Material provided:
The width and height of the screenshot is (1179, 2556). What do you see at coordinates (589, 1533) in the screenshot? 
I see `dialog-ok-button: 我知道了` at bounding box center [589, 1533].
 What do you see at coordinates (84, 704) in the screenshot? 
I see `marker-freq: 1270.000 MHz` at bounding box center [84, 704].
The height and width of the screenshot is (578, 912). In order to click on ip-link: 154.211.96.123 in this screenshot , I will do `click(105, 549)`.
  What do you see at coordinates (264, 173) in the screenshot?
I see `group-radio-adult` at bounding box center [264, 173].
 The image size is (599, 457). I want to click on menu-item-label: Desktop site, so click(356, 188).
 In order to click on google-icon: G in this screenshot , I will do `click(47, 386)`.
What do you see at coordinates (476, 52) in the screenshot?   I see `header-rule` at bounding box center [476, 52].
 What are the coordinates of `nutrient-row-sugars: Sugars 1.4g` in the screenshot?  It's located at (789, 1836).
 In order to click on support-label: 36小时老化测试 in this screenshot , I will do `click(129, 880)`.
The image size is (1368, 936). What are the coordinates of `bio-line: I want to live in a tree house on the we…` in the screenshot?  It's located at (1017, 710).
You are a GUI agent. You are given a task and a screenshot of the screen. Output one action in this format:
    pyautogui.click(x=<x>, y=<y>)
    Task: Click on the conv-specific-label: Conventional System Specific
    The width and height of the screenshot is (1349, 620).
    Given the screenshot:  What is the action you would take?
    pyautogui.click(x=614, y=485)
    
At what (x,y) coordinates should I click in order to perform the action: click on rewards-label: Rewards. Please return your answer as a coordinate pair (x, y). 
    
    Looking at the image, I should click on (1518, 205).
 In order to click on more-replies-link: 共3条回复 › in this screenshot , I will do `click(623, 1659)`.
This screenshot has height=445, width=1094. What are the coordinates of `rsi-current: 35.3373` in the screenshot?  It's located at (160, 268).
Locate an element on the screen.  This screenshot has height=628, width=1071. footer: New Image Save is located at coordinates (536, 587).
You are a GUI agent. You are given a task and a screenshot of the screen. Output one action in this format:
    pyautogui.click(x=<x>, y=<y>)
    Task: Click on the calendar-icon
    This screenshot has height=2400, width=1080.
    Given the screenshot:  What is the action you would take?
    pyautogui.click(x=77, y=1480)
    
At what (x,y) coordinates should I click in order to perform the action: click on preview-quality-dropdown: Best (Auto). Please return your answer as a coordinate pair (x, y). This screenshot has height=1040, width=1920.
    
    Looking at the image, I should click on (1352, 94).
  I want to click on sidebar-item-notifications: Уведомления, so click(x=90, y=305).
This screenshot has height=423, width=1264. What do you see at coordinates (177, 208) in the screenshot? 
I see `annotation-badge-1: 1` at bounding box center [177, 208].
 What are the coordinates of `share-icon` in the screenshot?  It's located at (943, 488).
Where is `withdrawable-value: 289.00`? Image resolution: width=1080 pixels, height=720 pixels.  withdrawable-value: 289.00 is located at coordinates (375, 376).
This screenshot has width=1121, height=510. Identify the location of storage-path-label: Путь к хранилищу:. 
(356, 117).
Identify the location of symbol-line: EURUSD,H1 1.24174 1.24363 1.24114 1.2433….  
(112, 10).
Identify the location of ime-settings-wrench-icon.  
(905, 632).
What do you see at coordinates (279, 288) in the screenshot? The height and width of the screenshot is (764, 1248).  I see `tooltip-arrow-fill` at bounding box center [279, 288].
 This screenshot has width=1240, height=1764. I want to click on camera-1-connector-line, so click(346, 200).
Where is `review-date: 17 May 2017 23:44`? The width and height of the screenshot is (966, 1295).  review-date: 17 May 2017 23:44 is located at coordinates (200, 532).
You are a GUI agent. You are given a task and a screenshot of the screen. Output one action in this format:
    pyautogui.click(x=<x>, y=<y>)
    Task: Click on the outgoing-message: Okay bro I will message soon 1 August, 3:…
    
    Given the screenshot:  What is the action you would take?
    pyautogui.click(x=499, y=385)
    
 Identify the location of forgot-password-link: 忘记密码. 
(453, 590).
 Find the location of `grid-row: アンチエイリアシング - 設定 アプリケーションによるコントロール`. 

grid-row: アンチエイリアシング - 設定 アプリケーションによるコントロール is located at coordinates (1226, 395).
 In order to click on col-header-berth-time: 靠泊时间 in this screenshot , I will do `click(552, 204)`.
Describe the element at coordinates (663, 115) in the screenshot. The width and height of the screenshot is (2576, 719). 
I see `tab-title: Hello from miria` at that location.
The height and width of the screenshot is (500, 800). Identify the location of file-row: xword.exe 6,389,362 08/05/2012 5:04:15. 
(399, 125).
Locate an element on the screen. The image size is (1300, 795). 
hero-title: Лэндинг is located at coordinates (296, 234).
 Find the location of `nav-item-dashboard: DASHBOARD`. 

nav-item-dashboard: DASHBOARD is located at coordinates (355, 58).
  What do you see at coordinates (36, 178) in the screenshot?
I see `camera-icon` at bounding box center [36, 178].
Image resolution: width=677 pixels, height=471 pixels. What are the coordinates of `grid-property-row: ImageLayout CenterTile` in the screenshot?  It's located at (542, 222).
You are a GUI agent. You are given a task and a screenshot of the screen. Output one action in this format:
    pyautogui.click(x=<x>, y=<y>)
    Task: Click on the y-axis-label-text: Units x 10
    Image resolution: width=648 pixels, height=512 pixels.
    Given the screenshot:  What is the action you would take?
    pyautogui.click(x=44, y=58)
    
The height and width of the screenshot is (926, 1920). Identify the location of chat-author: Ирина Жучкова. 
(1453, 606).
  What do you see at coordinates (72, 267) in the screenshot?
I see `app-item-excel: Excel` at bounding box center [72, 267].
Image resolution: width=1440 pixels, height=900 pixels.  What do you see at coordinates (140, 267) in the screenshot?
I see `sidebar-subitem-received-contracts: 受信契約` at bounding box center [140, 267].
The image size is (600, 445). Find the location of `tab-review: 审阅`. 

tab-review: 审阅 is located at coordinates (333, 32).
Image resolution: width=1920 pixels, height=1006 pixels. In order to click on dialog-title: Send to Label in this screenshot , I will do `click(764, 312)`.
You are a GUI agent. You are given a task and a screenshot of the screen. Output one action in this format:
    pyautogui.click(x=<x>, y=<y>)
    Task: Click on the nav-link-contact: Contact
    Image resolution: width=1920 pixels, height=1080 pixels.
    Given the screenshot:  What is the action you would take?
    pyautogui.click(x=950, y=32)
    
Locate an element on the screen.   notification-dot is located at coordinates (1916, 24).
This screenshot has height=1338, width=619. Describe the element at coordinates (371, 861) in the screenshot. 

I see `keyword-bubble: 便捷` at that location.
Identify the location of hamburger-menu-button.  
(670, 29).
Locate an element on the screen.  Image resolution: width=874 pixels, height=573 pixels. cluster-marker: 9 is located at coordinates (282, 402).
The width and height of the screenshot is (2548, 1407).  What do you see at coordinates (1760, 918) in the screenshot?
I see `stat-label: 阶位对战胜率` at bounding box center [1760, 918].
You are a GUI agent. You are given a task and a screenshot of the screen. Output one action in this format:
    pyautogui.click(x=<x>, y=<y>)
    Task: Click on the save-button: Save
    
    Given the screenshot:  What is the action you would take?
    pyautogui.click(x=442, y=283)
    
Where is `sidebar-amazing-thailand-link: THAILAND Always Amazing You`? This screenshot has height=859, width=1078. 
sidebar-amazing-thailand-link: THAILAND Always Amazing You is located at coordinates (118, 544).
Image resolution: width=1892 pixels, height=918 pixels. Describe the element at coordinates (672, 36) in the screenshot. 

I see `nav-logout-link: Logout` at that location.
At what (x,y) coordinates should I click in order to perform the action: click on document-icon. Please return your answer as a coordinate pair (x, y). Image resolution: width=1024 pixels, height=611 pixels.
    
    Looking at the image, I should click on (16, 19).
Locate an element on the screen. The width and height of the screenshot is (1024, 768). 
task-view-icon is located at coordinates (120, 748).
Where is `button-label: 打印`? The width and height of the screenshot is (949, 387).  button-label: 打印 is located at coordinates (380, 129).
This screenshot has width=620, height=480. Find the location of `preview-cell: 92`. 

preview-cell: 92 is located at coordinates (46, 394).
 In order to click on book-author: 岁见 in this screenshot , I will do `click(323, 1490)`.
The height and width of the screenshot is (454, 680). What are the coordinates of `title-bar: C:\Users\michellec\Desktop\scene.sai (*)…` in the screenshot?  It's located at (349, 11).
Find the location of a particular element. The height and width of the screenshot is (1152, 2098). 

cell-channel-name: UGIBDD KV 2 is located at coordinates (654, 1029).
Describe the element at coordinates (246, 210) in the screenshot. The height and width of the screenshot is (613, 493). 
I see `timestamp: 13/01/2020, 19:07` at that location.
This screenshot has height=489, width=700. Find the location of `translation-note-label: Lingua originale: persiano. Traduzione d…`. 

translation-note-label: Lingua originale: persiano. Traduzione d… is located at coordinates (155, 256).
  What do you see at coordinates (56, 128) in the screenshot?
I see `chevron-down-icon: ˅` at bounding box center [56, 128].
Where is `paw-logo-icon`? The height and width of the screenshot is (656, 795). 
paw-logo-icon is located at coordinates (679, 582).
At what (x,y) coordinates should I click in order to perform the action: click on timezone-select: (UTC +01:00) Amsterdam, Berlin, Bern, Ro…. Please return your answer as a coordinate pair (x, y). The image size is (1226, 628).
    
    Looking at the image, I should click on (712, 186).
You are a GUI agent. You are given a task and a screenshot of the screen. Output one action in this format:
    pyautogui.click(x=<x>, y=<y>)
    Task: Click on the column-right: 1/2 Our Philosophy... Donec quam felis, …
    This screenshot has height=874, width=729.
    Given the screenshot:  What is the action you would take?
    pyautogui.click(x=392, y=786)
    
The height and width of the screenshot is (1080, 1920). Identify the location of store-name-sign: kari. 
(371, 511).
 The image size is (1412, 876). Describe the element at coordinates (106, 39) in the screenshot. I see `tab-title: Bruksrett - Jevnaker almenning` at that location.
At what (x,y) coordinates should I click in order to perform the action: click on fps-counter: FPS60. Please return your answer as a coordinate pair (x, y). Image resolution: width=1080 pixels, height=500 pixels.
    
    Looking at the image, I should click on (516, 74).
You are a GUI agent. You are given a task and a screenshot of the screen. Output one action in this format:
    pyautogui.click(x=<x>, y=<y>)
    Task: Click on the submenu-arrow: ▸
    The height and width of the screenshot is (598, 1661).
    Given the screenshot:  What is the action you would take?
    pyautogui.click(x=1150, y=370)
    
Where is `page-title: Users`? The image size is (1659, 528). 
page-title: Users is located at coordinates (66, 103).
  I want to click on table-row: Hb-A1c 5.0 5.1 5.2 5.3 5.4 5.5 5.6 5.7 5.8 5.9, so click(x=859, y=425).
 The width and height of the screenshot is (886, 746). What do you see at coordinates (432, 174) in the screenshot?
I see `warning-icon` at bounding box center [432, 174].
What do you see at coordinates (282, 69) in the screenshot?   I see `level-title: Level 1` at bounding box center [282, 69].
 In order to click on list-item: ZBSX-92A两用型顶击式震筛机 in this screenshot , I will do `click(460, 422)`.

Job: Rewrite the lines beginning with the line that has "Image resolution: width=1440" and ending after the line that has "tab-review: 审阅 is", replacing "Find the location of" with "Give the position of" and leaving everything else unchanged.

Task result:
Image resolution: width=1440 pixels, height=900 pixels.  What do you see at coordinates (140, 267) in the screenshot?
I see `sidebar-subitem-received-contracts: 受信契約` at bounding box center [140, 267].
The image size is (600, 445). Give the position of `tab-review: 审阅`. 

tab-review: 审阅 is located at coordinates (333, 32).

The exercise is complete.